Kühle Kometenmelodien

Depeche-Mode-Mastermind Martin Gore und sein instrumentales Soloalbum „MG“ 

Die Ankündigung dieses Albums kam relativ aus dem Nichts. Schließlich führten 35 Dienstjahre als Songschreiber für Depeche Mode dazu, dass bisher keine einzige Soloveröffentlichung Martin Gores mit Eigenmaterial vorlag. Nach den eineinhalb hübschen, 1989 und 2003 veröffentlichten „Counterfeit“-Alben mit als Fremdinterpretationen angelegten Coversongs darf rückwirkend der Zusammenschluss mit Vince Clarke für das Techno-Projekt VCMG im Jahr 2012 als wichtiger Schritt in die Richtung gedeutet werden, abseits der fixen, neue Arbeiten im Vierjahrestakt zeitigenden DM-Routine einmal etwas anderes mit der kreativen Energie anzustellen.

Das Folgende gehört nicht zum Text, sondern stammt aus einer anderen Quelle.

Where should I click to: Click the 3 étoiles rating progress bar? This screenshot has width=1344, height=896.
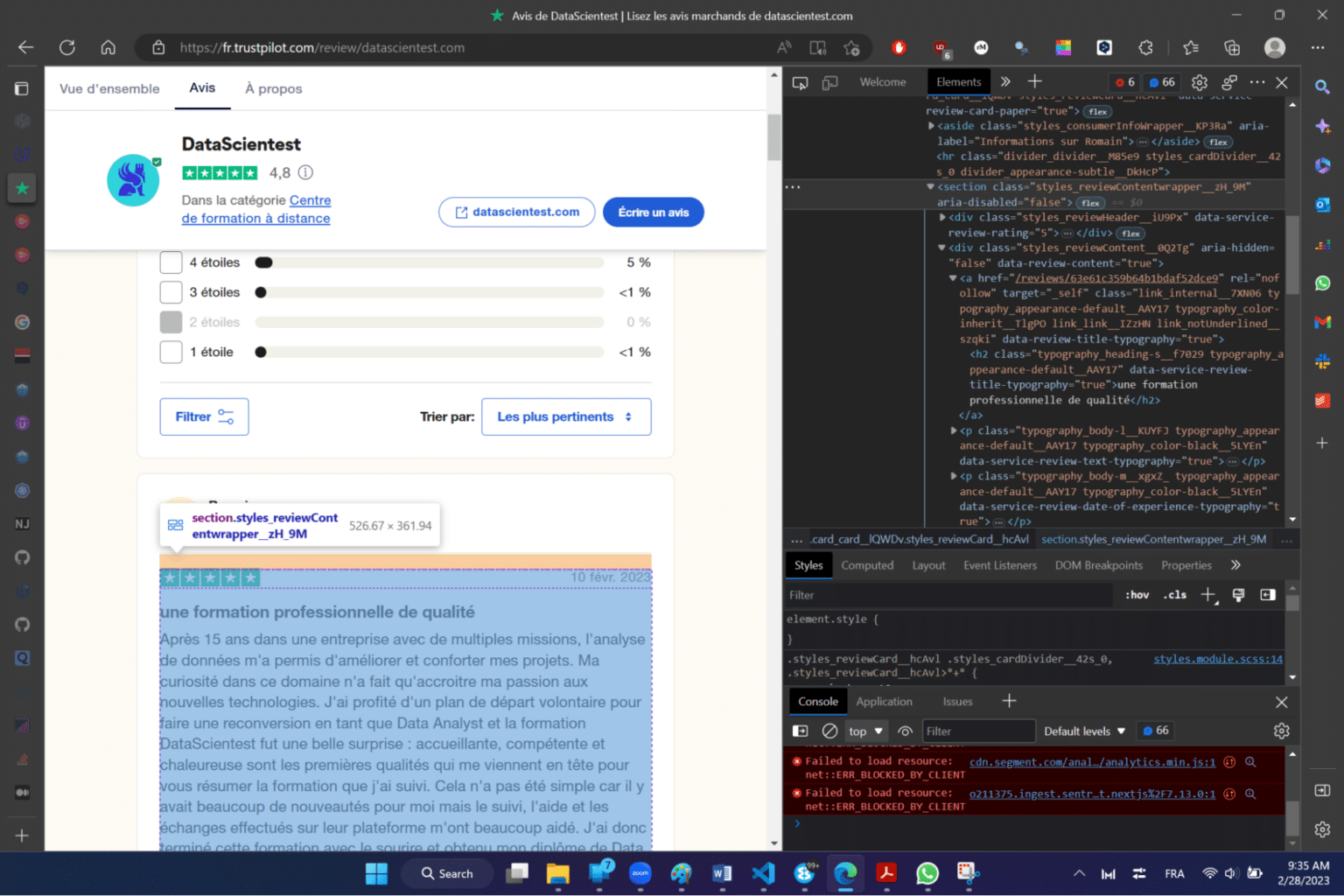429,291
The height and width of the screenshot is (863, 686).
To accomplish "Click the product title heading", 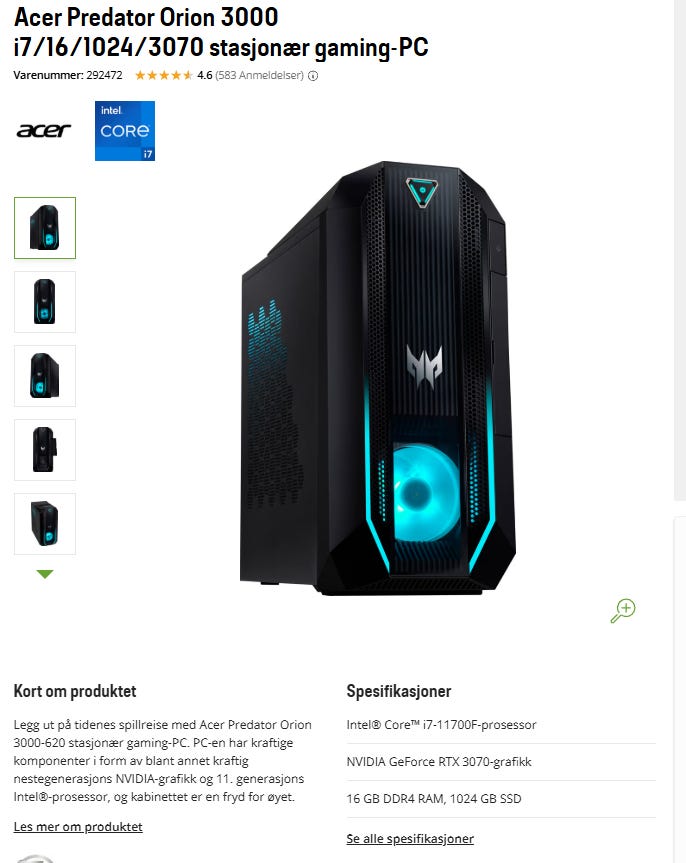I will tap(221, 32).
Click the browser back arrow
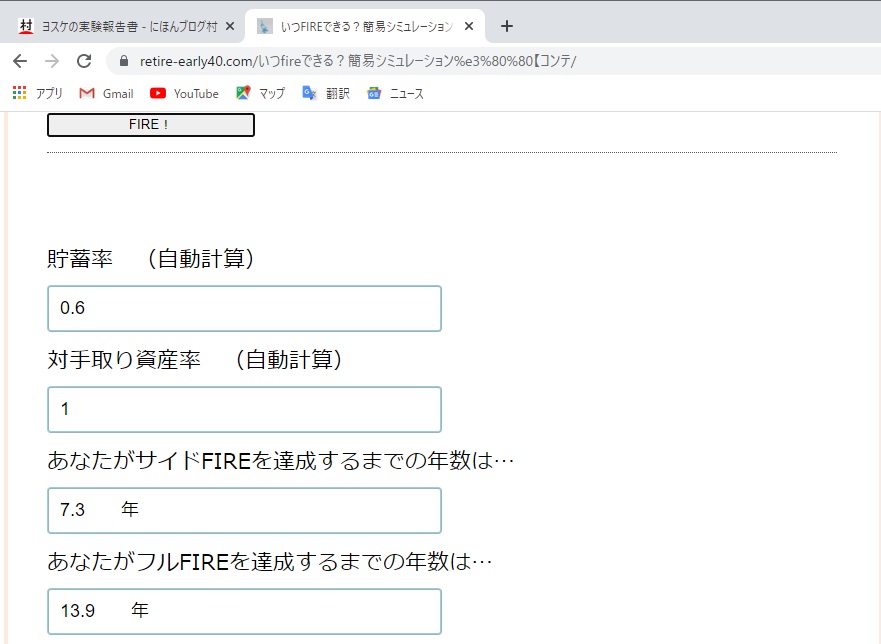This screenshot has height=644, width=881. click(x=20, y=61)
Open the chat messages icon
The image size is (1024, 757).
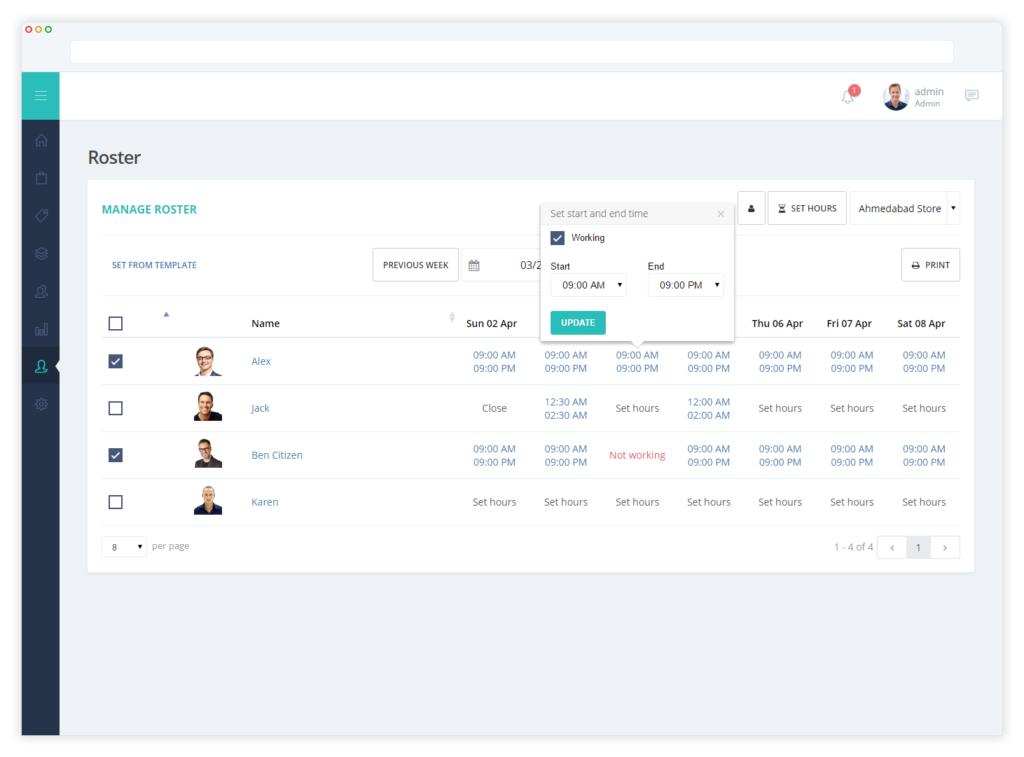[x=972, y=95]
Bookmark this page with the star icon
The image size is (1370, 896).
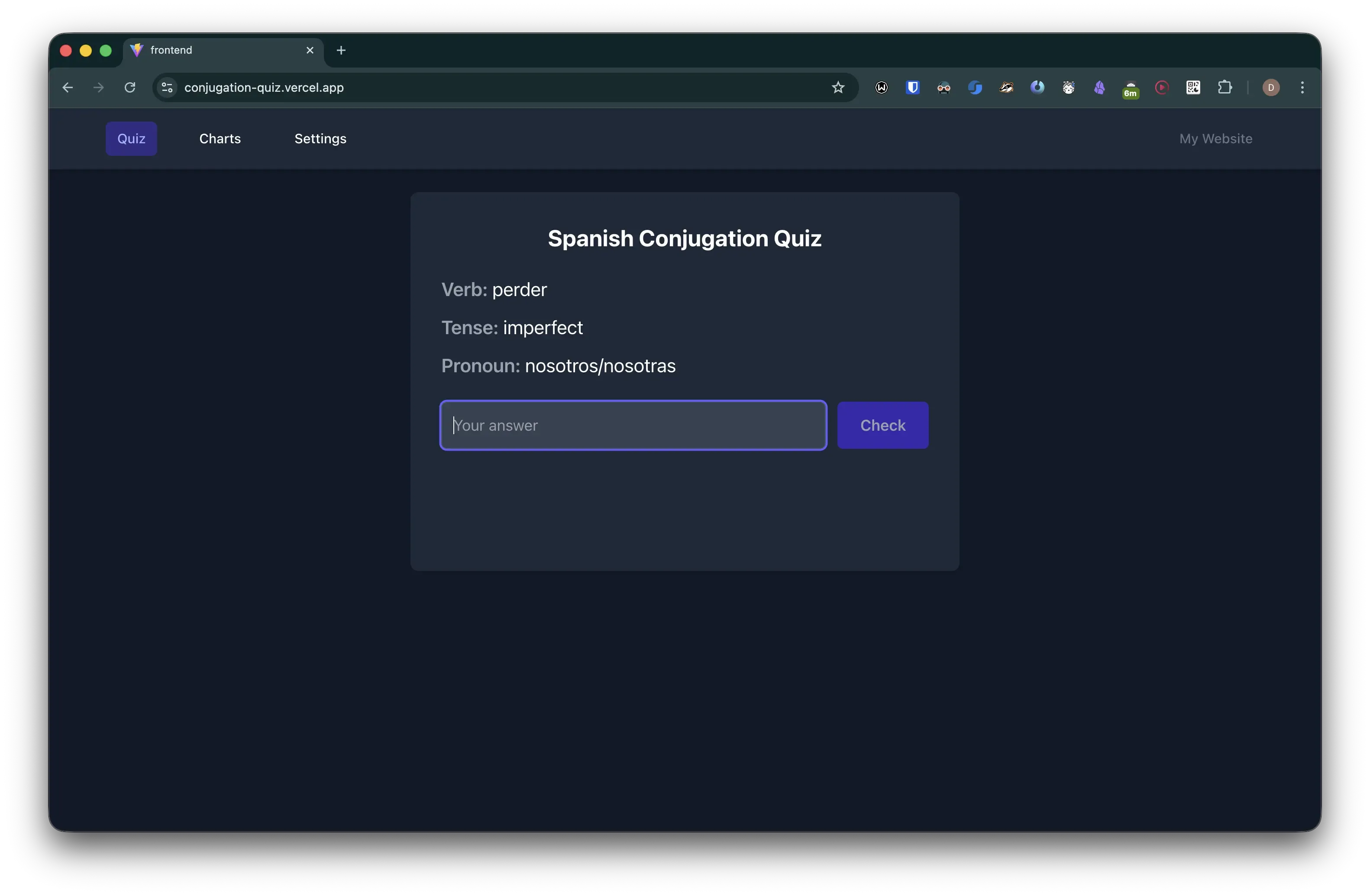[837, 87]
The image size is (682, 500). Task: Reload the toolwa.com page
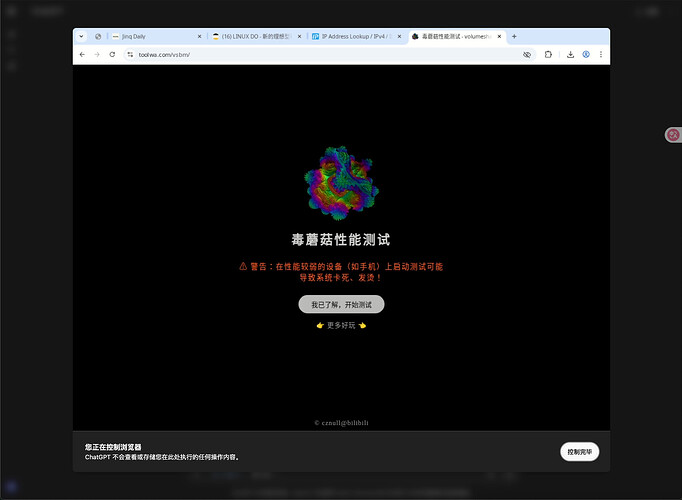[x=112, y=54]
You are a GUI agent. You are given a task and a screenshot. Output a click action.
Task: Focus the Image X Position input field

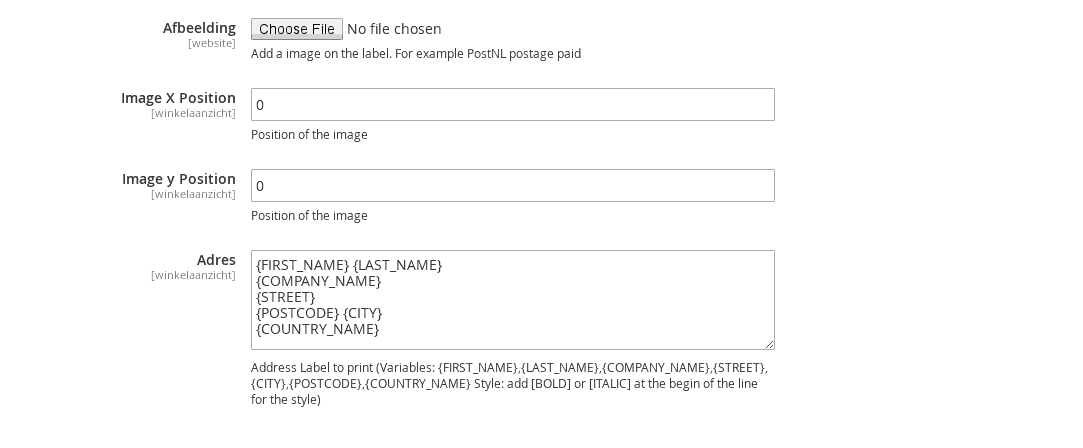[x=512, y=104]
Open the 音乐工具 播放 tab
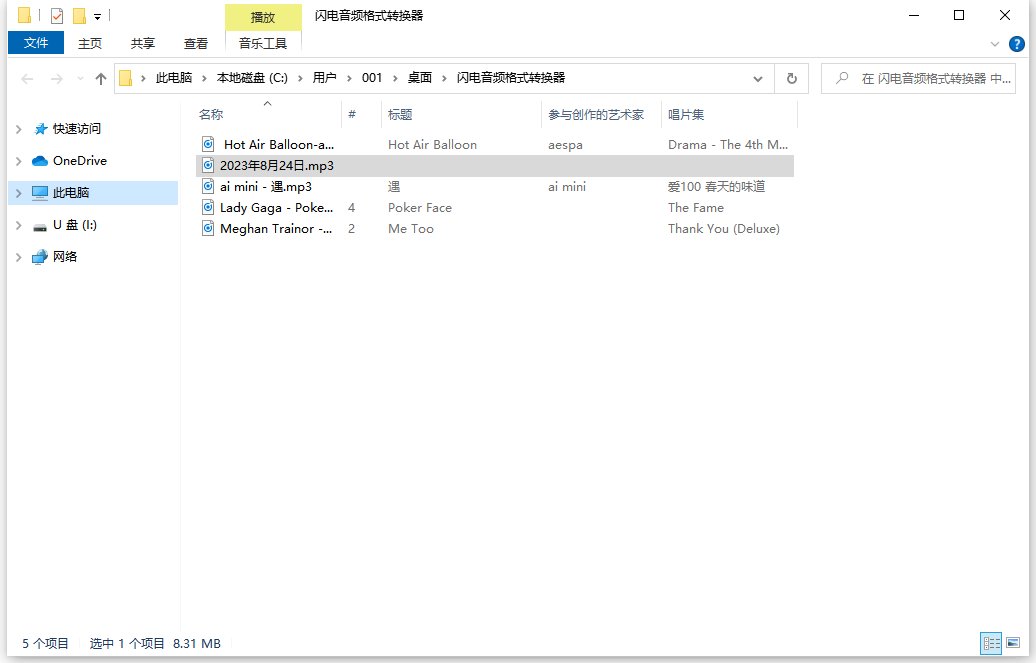Image resolution: width=1036 pixels, height=663 pixels. tap(262, 17)
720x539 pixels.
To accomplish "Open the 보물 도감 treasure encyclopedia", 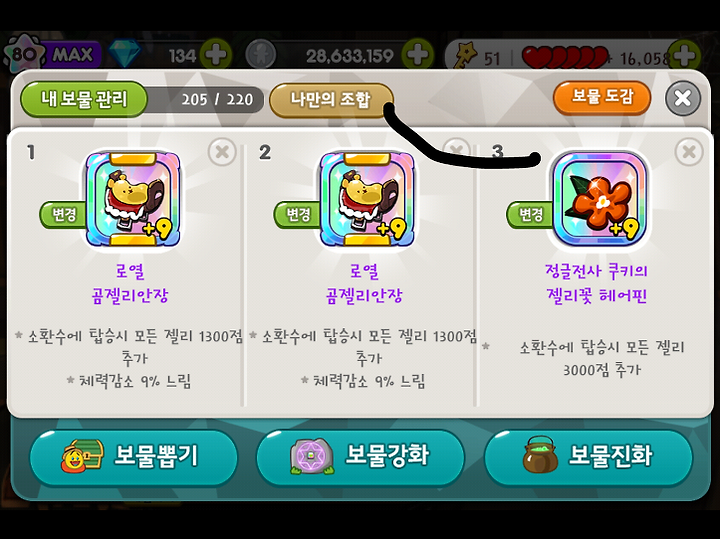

Gekannt und geschätzt wird Martin Gore vom Publikum für erhaben-bittersüße Popsongs zum Thema Glaube, Liebe, Hoffnung, das hier immer auch streng mit Sex und der von diesem beförderten katholischen Schuld in Verbindung steht. Oft hat man es dabei mit Liedern zu tun, die von ihrer Natur her „sophisticated“ sind, dabei aber auch schlau genug, sich trotzdem für Stadionkonzerte zu eignen. Neben Gores herrlicher, gerne auf ein mächtiges Vibrato gebuchter Stimme, die meist zwei, drei Songs pro Album trägt und für den Rest andächtig Dave Gahans Leadgesang aus dem Background abfedert, wird der Laufkundschaft auch die zum Blues tendierende Gitarre des Meisters erinnerlich sein. Nichts davon befindet sich nun allerdings auf den 16 Stücken von „MG“ (Mute). Hier wird auf die Liebe Eingeschworener gesetzt, die Gores zunehmend zum Fetisch gewordene Faszination für alte Analog-Synthesizer und die darauf gezimmerten Instrumentalstücke kennen, die auf Depeche-Mode-Alben gelegentlich den Steigbügel für die Hits machen durften. Diese Tradition wurde auf dem Album „Delta Machine“ zuletzt übrigens abgeschafft, weil seit der Neuerfindung Dave Gahans als Teilzeitsongwriter bei allen Sessions mehr Material entsteht, als auf einer CD Platz finden kann. Vier für die Band geschriebene Instrumentals also bildeten die Basis, um die herum sich Gore nach Tourende im Heimstudio ein ganzes Album von der Seele schraubte. 

Plingen und plongen 

Die auf einem raumausfüllenden, dank zahlreicher Knöpfe an Spaceshuttle-Bordcomputer erinnernden Eurorack-System entstandenen Stücke sind dabei entsprechend nicht am Zeitgeist interessiert. Sie liefern mit starker retrofuturistischer Schlagseite einen möglichen Soundtrack, dessen Trägerfilm zumindest über weite Teile draußen im Orbit spielt. Im modernsten Fall darf man vielleicht an die „Space Night“-Reisen des Bayerischen Rundfunks denken, wenn sich daran noch jemand erinnern kann. Der Rest aber geht um Dekaden zurück und lässt mit zart-kühlen Kometenmelodien zwischendurch auch an die diesbezügliche Vorarbeit von Kraftwerk aus Düsseldorf denken. 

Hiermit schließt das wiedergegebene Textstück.